◆ PROBLEM DESCRIPTION: What is the number of lines in the data that hold the string "Close"? Reply with that number only.

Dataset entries
++++++

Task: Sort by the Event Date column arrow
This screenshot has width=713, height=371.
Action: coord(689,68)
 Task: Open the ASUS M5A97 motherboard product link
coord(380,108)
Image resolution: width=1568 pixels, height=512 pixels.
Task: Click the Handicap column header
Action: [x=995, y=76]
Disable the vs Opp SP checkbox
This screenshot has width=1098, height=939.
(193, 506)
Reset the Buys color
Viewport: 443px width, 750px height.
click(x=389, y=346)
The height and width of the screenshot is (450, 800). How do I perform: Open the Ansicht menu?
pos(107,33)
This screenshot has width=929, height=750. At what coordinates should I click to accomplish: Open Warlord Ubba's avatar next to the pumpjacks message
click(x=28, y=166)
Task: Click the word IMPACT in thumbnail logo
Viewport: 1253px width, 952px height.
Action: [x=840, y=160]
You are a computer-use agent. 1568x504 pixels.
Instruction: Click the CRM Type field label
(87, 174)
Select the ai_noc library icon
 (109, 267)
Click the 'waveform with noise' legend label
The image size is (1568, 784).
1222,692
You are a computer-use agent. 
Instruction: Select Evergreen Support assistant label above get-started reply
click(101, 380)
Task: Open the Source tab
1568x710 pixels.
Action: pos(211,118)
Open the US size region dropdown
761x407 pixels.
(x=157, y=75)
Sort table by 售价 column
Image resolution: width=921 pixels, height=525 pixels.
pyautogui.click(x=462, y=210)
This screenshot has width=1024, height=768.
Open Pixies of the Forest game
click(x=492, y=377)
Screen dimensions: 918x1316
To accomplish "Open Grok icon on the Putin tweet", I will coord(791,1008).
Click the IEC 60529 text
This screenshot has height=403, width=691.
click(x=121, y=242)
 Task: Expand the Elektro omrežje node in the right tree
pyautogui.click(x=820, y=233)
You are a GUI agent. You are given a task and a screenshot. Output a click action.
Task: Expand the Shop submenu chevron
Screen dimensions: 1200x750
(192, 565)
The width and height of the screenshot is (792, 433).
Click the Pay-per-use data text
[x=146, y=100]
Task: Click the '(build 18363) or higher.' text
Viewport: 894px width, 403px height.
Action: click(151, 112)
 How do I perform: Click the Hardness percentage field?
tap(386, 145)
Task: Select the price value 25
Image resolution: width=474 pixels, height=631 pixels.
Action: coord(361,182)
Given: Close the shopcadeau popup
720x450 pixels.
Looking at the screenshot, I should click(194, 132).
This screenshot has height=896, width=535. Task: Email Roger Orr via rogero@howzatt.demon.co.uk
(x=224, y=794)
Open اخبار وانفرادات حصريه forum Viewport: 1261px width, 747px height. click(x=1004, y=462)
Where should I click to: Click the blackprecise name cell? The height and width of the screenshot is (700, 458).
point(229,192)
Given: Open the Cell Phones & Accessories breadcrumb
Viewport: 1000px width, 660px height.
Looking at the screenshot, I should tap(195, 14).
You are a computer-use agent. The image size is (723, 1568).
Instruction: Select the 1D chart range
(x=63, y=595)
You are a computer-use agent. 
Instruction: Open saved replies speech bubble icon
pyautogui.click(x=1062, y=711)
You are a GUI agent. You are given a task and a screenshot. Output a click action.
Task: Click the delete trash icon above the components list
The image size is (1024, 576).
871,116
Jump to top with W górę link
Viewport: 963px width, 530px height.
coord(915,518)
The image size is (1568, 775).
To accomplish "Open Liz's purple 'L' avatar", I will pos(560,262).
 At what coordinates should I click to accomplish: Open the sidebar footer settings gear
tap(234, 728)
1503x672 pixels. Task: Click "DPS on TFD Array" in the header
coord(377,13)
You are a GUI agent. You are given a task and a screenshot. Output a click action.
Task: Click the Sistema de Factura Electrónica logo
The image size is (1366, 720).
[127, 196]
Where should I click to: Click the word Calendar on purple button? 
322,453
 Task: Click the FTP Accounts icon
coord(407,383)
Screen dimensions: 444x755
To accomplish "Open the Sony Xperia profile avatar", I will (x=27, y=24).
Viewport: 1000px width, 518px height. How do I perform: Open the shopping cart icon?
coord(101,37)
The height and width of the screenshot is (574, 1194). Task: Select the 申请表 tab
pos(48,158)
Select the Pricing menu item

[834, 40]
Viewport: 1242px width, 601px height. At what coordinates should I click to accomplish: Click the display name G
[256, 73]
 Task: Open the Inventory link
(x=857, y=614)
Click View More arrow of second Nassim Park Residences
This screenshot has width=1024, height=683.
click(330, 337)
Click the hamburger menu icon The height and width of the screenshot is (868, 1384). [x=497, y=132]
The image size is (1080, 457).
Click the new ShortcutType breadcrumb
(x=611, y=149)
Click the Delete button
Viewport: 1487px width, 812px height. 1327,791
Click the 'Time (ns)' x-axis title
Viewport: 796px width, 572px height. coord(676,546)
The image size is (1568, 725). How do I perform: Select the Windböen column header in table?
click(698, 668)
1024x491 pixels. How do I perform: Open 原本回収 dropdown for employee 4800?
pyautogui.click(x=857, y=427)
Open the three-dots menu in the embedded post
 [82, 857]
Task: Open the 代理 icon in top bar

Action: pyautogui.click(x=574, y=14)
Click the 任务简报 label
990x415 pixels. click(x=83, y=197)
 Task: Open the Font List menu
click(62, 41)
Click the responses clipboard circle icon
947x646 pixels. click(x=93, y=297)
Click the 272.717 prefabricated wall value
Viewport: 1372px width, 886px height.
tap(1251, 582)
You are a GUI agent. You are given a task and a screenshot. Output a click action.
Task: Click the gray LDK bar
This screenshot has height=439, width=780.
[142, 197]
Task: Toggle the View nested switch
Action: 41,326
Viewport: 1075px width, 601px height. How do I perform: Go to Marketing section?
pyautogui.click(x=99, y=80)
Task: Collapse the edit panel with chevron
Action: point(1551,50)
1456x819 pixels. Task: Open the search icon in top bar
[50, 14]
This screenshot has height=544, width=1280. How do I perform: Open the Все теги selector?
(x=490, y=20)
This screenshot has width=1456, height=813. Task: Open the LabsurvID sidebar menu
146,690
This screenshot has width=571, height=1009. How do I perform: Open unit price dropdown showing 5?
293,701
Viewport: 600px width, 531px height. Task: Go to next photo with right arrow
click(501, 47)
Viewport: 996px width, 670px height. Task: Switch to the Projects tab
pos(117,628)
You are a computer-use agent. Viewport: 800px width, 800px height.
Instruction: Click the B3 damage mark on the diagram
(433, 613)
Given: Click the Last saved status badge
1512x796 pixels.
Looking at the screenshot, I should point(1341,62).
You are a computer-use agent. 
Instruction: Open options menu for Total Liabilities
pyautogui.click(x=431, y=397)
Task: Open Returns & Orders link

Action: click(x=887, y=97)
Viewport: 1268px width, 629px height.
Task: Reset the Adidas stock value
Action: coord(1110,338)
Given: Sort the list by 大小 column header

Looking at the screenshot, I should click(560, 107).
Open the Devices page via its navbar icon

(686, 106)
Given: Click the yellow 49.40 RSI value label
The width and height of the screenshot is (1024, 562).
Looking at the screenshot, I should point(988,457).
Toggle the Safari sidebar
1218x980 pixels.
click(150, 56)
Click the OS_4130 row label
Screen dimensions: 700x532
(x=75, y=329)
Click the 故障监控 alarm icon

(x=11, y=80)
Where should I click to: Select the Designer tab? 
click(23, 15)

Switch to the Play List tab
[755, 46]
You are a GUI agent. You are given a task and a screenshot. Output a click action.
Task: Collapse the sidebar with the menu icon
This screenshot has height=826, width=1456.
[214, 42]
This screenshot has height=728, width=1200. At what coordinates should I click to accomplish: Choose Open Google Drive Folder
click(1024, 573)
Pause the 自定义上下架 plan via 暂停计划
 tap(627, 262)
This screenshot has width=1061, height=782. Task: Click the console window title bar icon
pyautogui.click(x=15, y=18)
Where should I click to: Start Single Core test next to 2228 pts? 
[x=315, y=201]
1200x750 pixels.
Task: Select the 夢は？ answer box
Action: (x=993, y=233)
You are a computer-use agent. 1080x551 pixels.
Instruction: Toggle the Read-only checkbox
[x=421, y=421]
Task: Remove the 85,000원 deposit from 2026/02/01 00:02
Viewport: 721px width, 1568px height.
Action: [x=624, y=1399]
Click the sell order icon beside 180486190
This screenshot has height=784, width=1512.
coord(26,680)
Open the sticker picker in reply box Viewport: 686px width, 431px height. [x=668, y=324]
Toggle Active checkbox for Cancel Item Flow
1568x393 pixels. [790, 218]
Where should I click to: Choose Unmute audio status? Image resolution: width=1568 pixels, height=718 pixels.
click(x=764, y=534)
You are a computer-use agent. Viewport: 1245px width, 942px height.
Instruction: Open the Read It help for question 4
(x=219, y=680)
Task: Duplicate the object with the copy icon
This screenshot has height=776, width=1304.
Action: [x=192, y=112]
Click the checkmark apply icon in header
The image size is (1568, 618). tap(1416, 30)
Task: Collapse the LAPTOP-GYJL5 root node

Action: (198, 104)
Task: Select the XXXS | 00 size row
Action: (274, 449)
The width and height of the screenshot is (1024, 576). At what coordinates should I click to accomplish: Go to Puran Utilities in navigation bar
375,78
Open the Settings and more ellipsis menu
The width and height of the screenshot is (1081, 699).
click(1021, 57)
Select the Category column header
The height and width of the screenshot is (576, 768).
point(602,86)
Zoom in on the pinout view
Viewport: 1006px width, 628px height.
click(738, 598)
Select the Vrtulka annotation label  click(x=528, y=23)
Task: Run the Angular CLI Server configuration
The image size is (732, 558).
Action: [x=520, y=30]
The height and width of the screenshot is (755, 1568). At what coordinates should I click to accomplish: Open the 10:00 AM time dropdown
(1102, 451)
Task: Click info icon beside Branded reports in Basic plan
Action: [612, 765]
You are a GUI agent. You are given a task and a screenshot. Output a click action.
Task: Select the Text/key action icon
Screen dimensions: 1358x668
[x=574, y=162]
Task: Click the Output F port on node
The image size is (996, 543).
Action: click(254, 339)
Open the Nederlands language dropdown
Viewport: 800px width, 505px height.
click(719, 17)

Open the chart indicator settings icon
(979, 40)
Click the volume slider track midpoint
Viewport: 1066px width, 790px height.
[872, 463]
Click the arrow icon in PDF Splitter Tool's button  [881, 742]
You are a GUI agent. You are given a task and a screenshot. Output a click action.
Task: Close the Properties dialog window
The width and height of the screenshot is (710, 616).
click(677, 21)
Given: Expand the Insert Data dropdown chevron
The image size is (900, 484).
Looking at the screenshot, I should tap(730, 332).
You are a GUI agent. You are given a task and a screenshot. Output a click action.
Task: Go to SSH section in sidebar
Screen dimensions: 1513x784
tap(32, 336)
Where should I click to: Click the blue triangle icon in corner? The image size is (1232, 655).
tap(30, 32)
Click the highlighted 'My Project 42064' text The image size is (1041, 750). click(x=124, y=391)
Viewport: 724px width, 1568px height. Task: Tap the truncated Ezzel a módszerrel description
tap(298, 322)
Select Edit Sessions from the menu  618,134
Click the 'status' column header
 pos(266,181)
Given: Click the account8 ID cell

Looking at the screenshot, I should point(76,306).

++++++

◆ EXERCISE OUTPUT: 2